Entries from a dataset:
'''

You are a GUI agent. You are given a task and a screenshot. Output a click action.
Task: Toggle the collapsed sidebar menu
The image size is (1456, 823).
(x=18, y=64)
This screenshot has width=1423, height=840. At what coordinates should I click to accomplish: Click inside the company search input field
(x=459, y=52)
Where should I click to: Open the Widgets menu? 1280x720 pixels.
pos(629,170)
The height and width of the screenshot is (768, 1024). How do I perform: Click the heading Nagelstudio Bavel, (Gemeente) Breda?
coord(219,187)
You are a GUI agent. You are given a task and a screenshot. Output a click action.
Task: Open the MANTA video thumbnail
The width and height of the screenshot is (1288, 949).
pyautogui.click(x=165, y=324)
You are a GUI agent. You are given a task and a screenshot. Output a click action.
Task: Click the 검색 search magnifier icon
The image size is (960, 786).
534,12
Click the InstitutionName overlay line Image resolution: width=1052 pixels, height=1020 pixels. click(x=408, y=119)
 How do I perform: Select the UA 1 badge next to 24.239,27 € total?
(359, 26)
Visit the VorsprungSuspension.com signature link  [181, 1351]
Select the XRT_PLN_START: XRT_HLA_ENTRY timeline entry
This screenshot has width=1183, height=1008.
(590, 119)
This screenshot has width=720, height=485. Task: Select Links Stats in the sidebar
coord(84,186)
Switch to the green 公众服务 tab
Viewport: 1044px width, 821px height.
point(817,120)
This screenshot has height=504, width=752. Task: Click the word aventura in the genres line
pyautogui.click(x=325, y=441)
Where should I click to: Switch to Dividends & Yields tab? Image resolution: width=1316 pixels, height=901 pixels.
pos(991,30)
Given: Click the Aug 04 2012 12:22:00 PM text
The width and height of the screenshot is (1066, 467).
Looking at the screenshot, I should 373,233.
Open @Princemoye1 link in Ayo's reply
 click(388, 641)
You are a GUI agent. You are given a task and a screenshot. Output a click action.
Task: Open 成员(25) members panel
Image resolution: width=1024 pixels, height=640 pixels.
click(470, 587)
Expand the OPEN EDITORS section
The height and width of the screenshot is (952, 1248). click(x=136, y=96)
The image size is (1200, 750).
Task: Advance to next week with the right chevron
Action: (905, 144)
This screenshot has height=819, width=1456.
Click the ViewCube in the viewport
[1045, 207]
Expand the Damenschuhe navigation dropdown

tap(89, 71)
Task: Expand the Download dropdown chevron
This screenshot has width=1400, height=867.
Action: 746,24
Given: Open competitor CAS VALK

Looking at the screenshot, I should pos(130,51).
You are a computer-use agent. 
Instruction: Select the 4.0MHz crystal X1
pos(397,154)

'''

GIVEN REQUEST: Convert the material above into a Markdown table with two columns, Row and Line. Give each line its own row, numbered in order, and skip any blank lines.

EXERCISE ANSWER:
| Row | Line |
|---|---|
| 1 | You are a GUI agent. You are given a task and a screenshot. Output a click action. |
| 2 | Task: Toggle the collapsed sidebar menu |
| 3 | The image size is (1456, 823). |
| 4 | (x=18, y=64) |
| 5 | This screenshot has width=1423, height=840. At what coordinates should I click to accomplish: Click inside the company search input field |
| 6 | (x=459, y=52) |
| 7 | Where should I click to: Open the Widgets menu? 1280x720 pixels. |
| 8 | pos(629,170) |
| 9 | The height and width of the screenshot is (768, 1024). How do I perform: Click the heading Nagelstudio Bavel, (Gemeente) Breda? |
| 10 | coord(219,187) |
| 11 | You are a GUI agent. You are given a task and a screenshot. Output a click action. |
| 12 | Task: Open the MANTA video thumbnail |
| 13 | The width and height of the screenshot is (1288, 949). |
| 14 | pyautogui.click(x=165, y=324) |
| 15 | You are a GUI agent. You are given a task and a screenshot. Output a click action. |
| 16 | Task: Click the 검색 search magnifier icon |
| 17 | The image size is (960, 786). |
| 18 | 534,12 |
| 19 | Click the InstitutionName overlay line Image resolution: width=1052 pixels, height=1020 pixels. click(x=408, y=119) |
| 20 |  How do I perform: Select the UA 1 badge next to 24.239,27 € total? |
| 21 | (359, 26) |
| 22 | Visit the VorsprungSuspension.com signature link  [181, 1351] |
| 23 | Select the XRT_PLN_START: XRT_HLA_ENTRY timeline entry |
| 24 | This screenshot has width=1183, height=1008. |
| 25 | (590, 119) |
| 26 | This screenshot has width=720, height=485. Task: Select Links Stats in the sidebar |
| 27 | coord(84,186) |
| 28 | Switch to the green 公众服务 tab |
| 29 | Viewport: 1044px width, 821px height. |
| 30 | point(817,120) |
| 31 | This screenshot has height=504, width=752. Task: Click the word aventura in the genres line |
| 32 | pyautogui.click(x=325, y=441) |
| 33 | Where should I click to: Switch to Dividends & Yields tab? Image resolution: width=1316 pixels, height=901 pixels. |
| 34 | pos(991,30) |
| 35 | Given: Click the Aug 04 2012 12:22:00 PM text |
| 36 | The width and height of the screenshot is (1066, 467). |
| 37 | Looking at the screenshot, I should 373,233. |
| 38 | Open @Princemoye1 link in Ayo's reply |
| 39 |  click(388, 641) |
| 40 | You are a GUI agent. You are given a task and a screenshot. Output a click action. |
| 41 | Task: Open 成员(25) members panel |
| 42 | Image resolution: width=1024 pixels, height=640 pixels. |
| 43 | click(470, 587) |
| 44 | Expand the OPEN EDITORS section |
| 45 | The height and width of the screenshot is (952, 1248). click(x=136, y=96) |
| 46 | The image size is (1200, 750). |
| 47 | Task: Advance to next week with the right chevron |
| 48 | Action: (905, 144) |
| 49 | This screenshot has height=819, width=1456. |
| 50 | Click the ViewCube in the viewport |
| 51 | [1045, 207] |
| 52 | Expand the Damenschuhe navigation dropdown |
| 53 | tap(89, 71) |
| 54 | Task: Expand the Download dropdown chevron |
| 55 | This screenshot has width=1400, height=867. |
| 56 | Action: 746,24 |
| 57 | Given: Open competitor CAS VALK |
| 58 | Looking at the screenshot, I should pos(130,51). |
| 59 | You are a computer-use agent.  |
| 60 | Instruction: Select the 4.0MHz crystal X1 |
| 61 | pos(397,154) |